Knowledge is power. Businesses all generate and use information every day to make a profit. Some information is integral to the business continuing to operate and generate a profit. This is confidential information.
Examples include but are not limited to accounting information, client lists, unique business practices, supplier information, and internal communications.
Businesses need people to operate them and make decisions. Those representatives have been exposed to the business’ integral information in different ways. They are trusted with the necessary information to perform their duties for the business – information that can also be used against the business or otherwise to its detriment.
Breach of confidence occurs when a person entrusted with your business’ confidential information misuses, abuses and/or discloses that confidential information. You can sue someone for breach of confidence to recover damages for the resulting harm done to your business.
Our litigation lawyers assist in litigating breaches of confidence cases. From the negotiation stage to each step of the litigation process, you can rest assured you will be in control of the resolution.
When Is There a Breach of Confidence?
Most businesses prefer to keep all their information private to prevent its misuse. However, as technology has advanced, it has made it increasingly difficult to keep confidential information close to the chest.
It is essential for businesses to ensure all their employees and other representatives are aware of their confidentiality obligations. It is imperative to maintain a watchful eye over internal communications and limit disclosure of business information on a “need to know basis”.
When a person entrusted with a business’ confidential information uses it for private gain or otherwise to the detriment of the business, you can sue them for breach of confidence.
Succeeding on a breach of confidence claim requires proving the following:
The information conveyed was confidential in nature.
The information was communicated in confidence.
The information was misused by the party to whom it was communicated.
While the test seems simple and straightforward, every case turns on its own facts. What might seem like it is not confidential might in fact be considered confidential under the law. Our commercial litigation lawyers have the knowledge and experience required to determine if there is a claim against another party for breach of confidence.
How to Avoid Breach of Confidence
Many commercial and employment contracts contain restrictive covenants that protect a business’s confidential information from being shared without consent. There are also circumstances in which certain people have implied obligations in the contract not to share that confidential information as well.
Our lawyers have extensive experience in drafting non-disclosure agreements for our clients. They can help prepare contracts that prohibit the other party (like an investor or employee) from revealing the information to anyone else, even after the end of an employment or business relationship.
Breach of Confidence: What Action Can a Business Take?
If your business is suffering economic losses or other damages because someone is using your business’s confidential information, our litigation lawyers are here to help.
You can send a cease-and-desist letter to the party that used or disclosed your confidential information without your permission.

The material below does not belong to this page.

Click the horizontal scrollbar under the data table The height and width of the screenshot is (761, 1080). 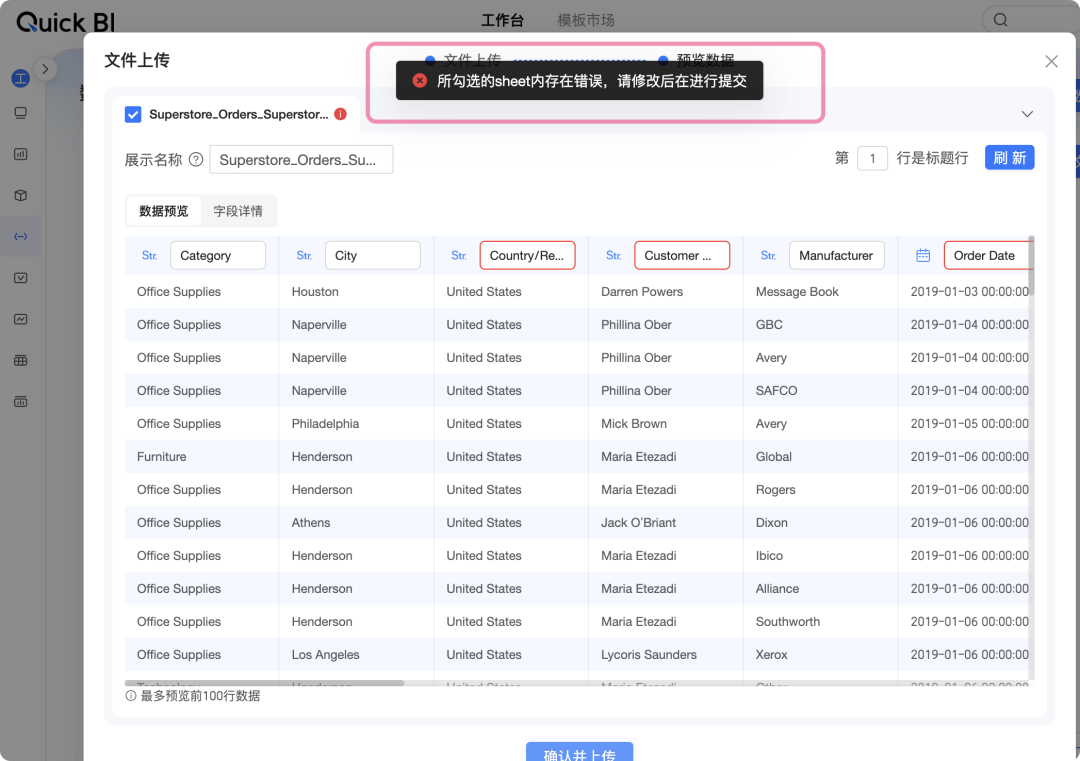tap(264, 683)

If you have suffered damages you can prove, you can also demand compensation for your losses and negotiate with the other party. This is typically done through a demand letter.
If the other party does not stop using your confidential information and refuses to negotiate, the only option left is to sue for the damages your business incurred and potentially other remedies.
A commercial litigation lawyer becomes paramount at every stage of legal proceedings. Proceedings typically start with the pleadings – whether it’s by application or action.
You can attempt to resolve some or all the issues through Mediation. However, some matters may require discoveries (examination for discoveries) and full-blown litigation to compensate the company for the damages incurred due to misuse of its confidential information.
After examination for discovery, a plaintiff must serve a trial record, schedule and attend a pre-trial conference and then prepare for and attend the trial.
Our litigation lawyers understand the importance of protecting your business’ secrets and maintaining your competitive edge in the market. We will help you navigate this process and achieve the results you need with cost-efficient and effective advocacy.
If you want to clarify your business’ rights or want to pursue legal action for damages relating to your confidential business information, our business lawyers would be glad to help you. Contact us at 1-800-771-7882, or email [email protected], and we would be happy to assist.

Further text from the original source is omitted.